Agents compute V(s) at every time step. At t=1, two valuations are relevant:

$V_1(A) = 0 + 0 + 0.64 \gamma^2 + \dots$

$V_1(B) = 0 + 0.8 \gamma + 0.96 \gamma^2 + \dots$

What is the relationship between the value functions at t=0 and t=1? To answer this, we need to multiply each term by $\gamma P(X|A)$, where $X$ is the state being considered at the next time step.

$W_1(A) \triangleq \gamma 0.2 V_1(A)$

$W_1(A) = 0 + 0 + (0.2)(0.64)\gamma^3 + \dots$

Similarly,

$W_1(B) \triangleq \gamma P(B|A)V_1(B) = \gamma 0.8 V_1(B)$

$W_1(B) 0 + (0.8)(0.8) \gamma^2 + (0.8)(0.96) \gamma^3 + \dots$

Critically, consider the sum $X = r_0(s) + W_1(A) + W_1(B)$:

$X = 0 + 0 + 0.64 \gamma^2 + 0.896 \gamma^3 + \dots$

Does $X_0$ look familiar? That’s because it equals $V_0(A)$! In this way, we have a way of equating a valuation at t=0 and t=1. This property is known as intertemporal consistency.

Bellman Equation

We have seen that $V_0(A) = X_0$. Let’s flesh out this equation, and generalize to time t.

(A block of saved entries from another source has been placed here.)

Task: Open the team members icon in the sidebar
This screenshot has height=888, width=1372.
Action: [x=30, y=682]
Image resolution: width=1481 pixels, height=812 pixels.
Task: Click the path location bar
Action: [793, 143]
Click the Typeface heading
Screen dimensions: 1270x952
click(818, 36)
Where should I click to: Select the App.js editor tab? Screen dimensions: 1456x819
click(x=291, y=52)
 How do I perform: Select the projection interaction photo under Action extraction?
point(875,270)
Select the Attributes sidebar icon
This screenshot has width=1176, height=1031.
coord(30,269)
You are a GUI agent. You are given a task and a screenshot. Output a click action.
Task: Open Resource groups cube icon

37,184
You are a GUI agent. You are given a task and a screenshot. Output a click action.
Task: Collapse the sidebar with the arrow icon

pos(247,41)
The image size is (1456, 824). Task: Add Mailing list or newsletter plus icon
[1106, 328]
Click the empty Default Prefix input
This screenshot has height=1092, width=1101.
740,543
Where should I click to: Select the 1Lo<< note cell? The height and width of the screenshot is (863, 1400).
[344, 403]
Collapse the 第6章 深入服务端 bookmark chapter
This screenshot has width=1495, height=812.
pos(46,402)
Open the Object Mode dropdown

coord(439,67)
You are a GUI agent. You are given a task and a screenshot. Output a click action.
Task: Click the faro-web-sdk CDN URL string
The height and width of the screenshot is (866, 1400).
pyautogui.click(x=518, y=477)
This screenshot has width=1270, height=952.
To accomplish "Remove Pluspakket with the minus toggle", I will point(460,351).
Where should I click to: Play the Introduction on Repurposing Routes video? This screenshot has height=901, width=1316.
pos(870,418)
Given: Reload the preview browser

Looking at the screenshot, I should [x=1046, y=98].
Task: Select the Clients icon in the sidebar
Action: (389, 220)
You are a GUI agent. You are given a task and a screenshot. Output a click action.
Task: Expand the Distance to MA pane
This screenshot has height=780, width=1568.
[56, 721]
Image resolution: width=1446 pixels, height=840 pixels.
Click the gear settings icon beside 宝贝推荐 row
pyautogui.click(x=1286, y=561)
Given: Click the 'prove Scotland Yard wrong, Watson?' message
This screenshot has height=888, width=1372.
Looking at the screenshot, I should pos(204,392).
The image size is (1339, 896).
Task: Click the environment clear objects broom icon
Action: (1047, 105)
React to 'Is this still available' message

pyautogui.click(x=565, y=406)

$V_t(s) = r_t(A) + \gamma \sum{P(s'|s)V_{t+1}(s')}$

This is the Bellman Equation, and it is a central fixture in control systems. At its heart, we define value in terms of both immediate reward and future predicted value. We thereby break up a complex problem into small subproblems, a key optimization technique that can be approached with dynamic programming.